OBJECTIVE:
Edit the stretch from the line containing "Task: Open the Disk Encryption tab" through the end of the lines, replacing "Disk Encryption" with "Drive Encryption" and keeping everything else the same. Omit the pictures from your answer.

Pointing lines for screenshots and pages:
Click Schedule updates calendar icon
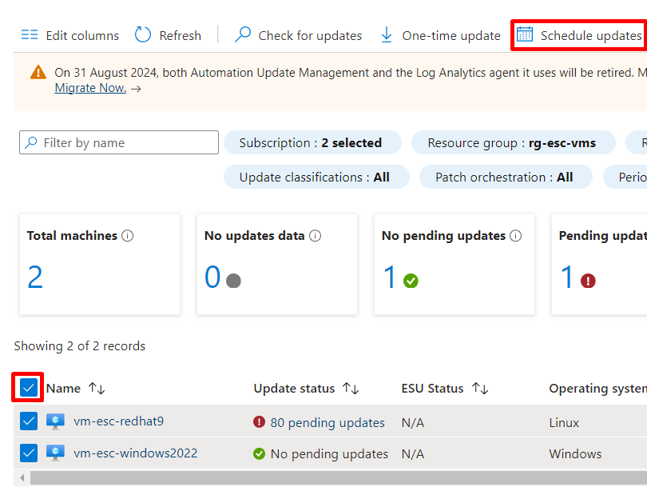This screenshot has width=647, height=487. (525, 34)
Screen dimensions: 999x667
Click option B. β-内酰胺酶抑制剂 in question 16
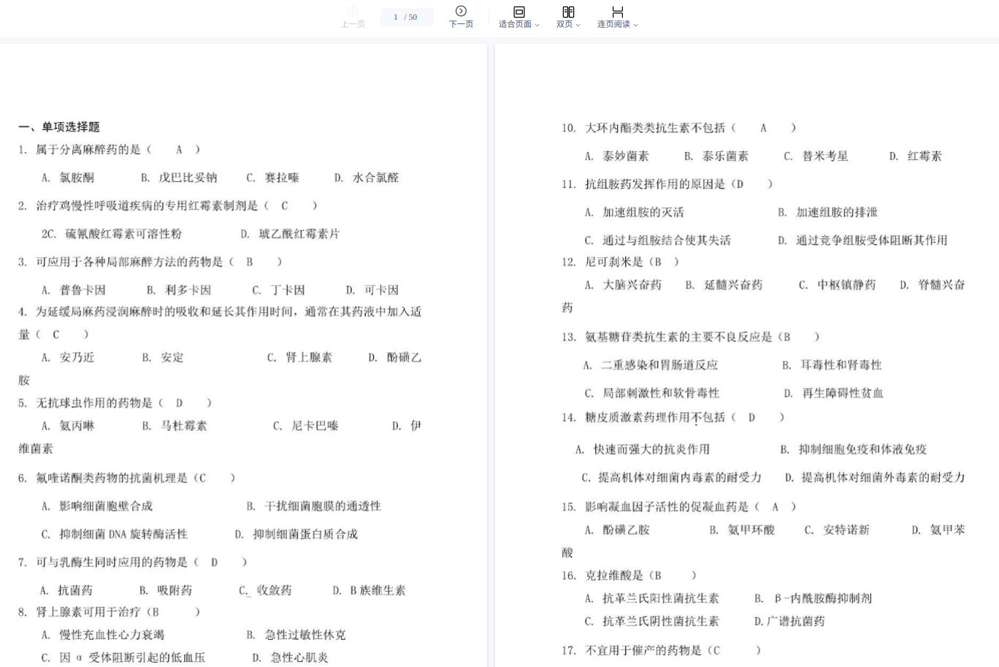click(x=813, y=598)
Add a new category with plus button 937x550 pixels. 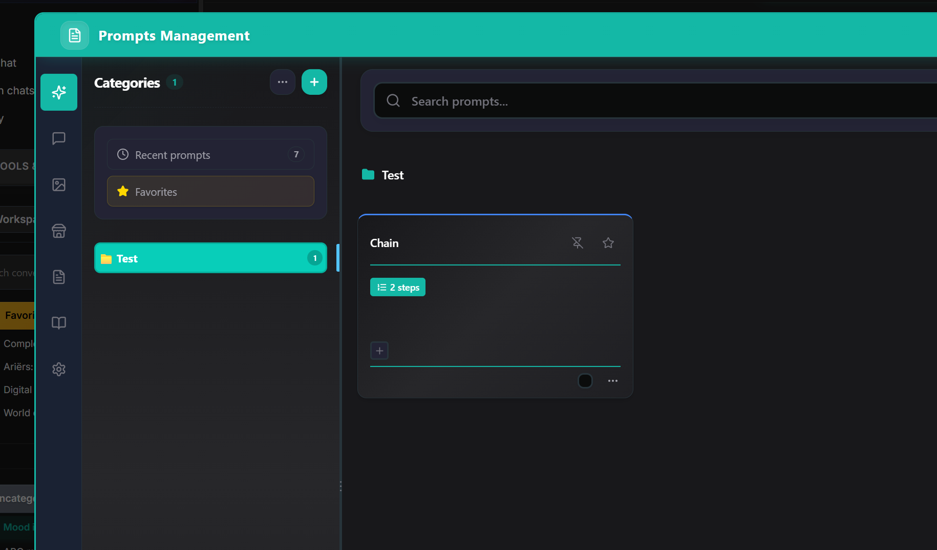(x=314, y=82)
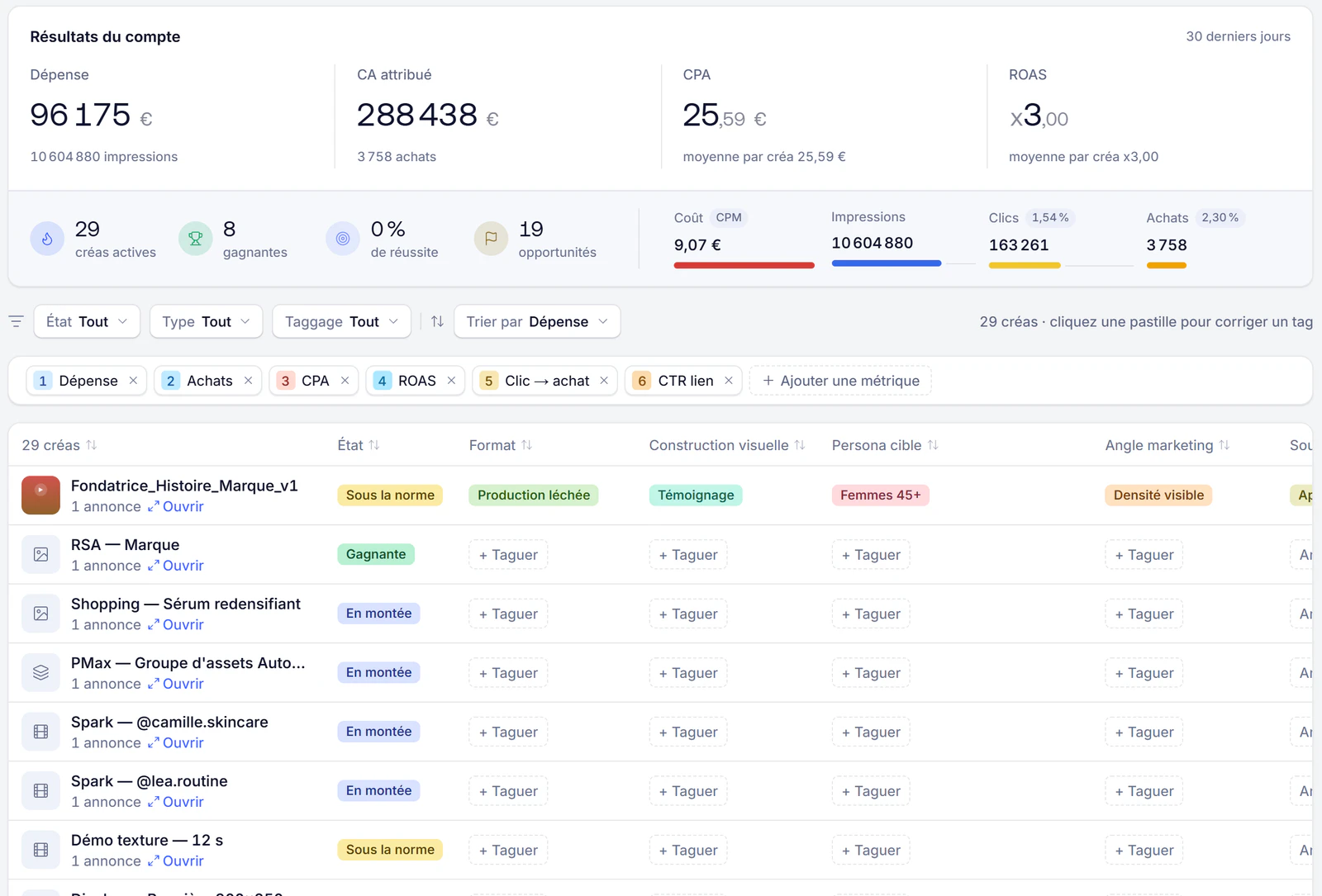The width and height of the screenshot is (1322, 896).
Task: Open the Type Tout filter dropdown
Action: [x=206, y=321]
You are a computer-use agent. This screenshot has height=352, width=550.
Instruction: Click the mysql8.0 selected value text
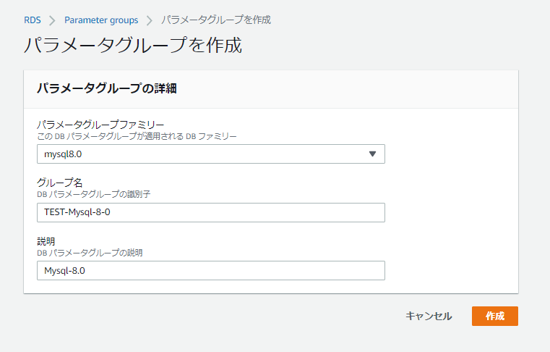tap(59, 154)
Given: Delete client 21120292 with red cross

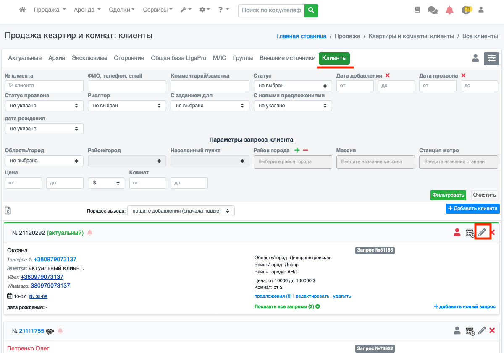Looking at the screenshot, I should click(493, 232).
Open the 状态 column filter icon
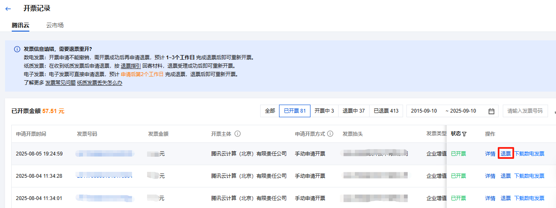The width and height of the screenshot is (556, 208). (x=464, y=134)
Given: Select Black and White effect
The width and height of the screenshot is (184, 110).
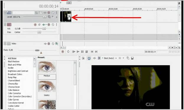Looking at the screenshot, I should tap(14, 65).
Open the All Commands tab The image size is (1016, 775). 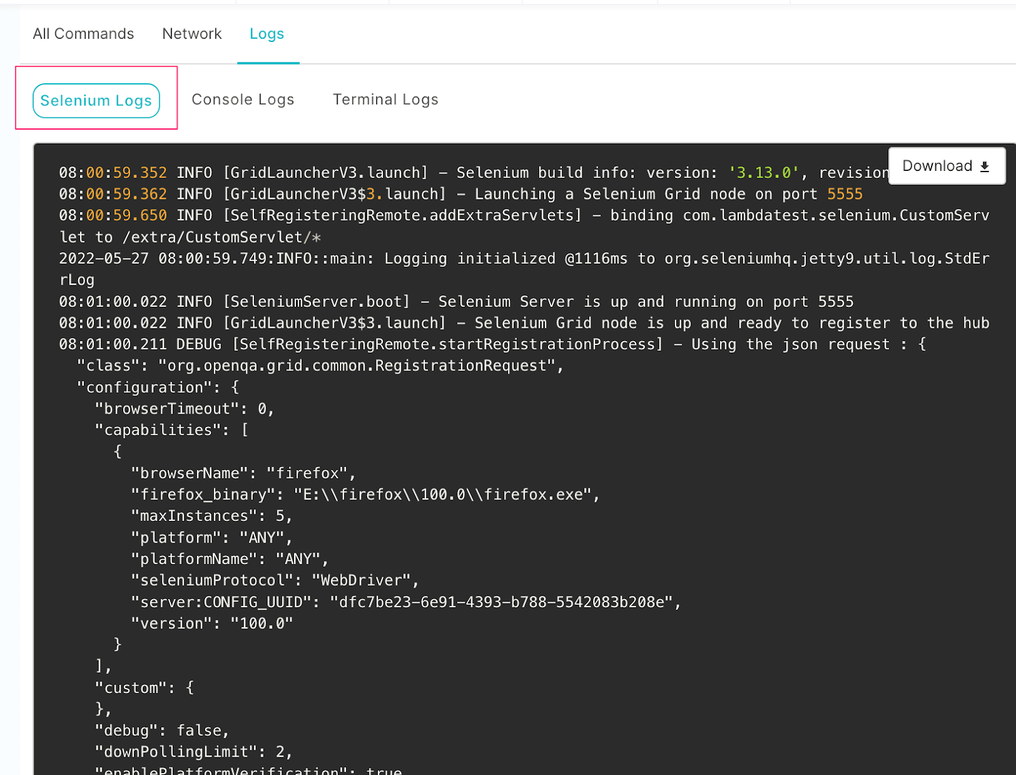(x=83, y=34)
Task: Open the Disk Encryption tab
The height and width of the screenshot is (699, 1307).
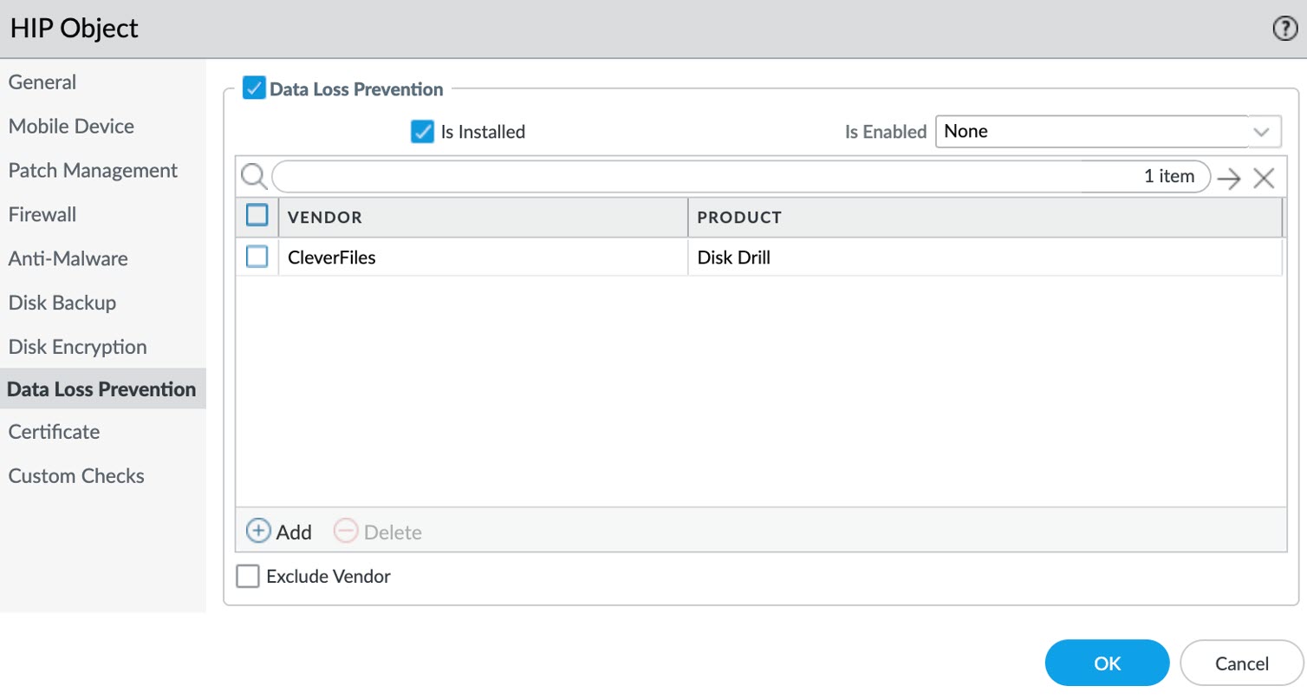Action: [77, 347]
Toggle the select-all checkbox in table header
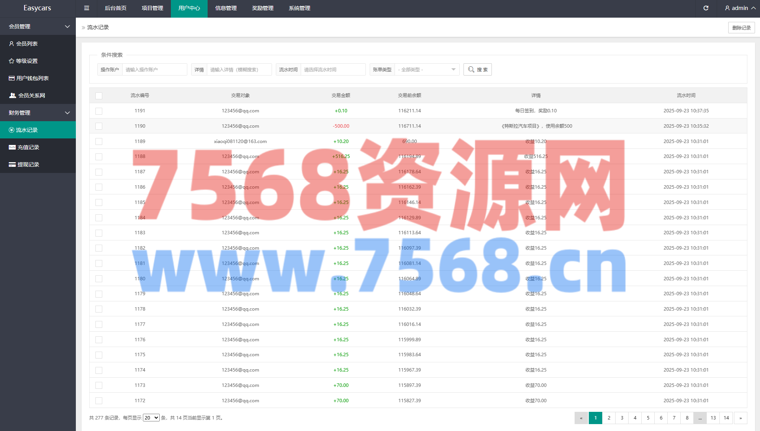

TASK RESPONSE:
Task: Open the Drive Encryption tab
The height and width of the screenshot is (699, 1307).
Action: [77, 347]
Toggle the select-all checkbox in table header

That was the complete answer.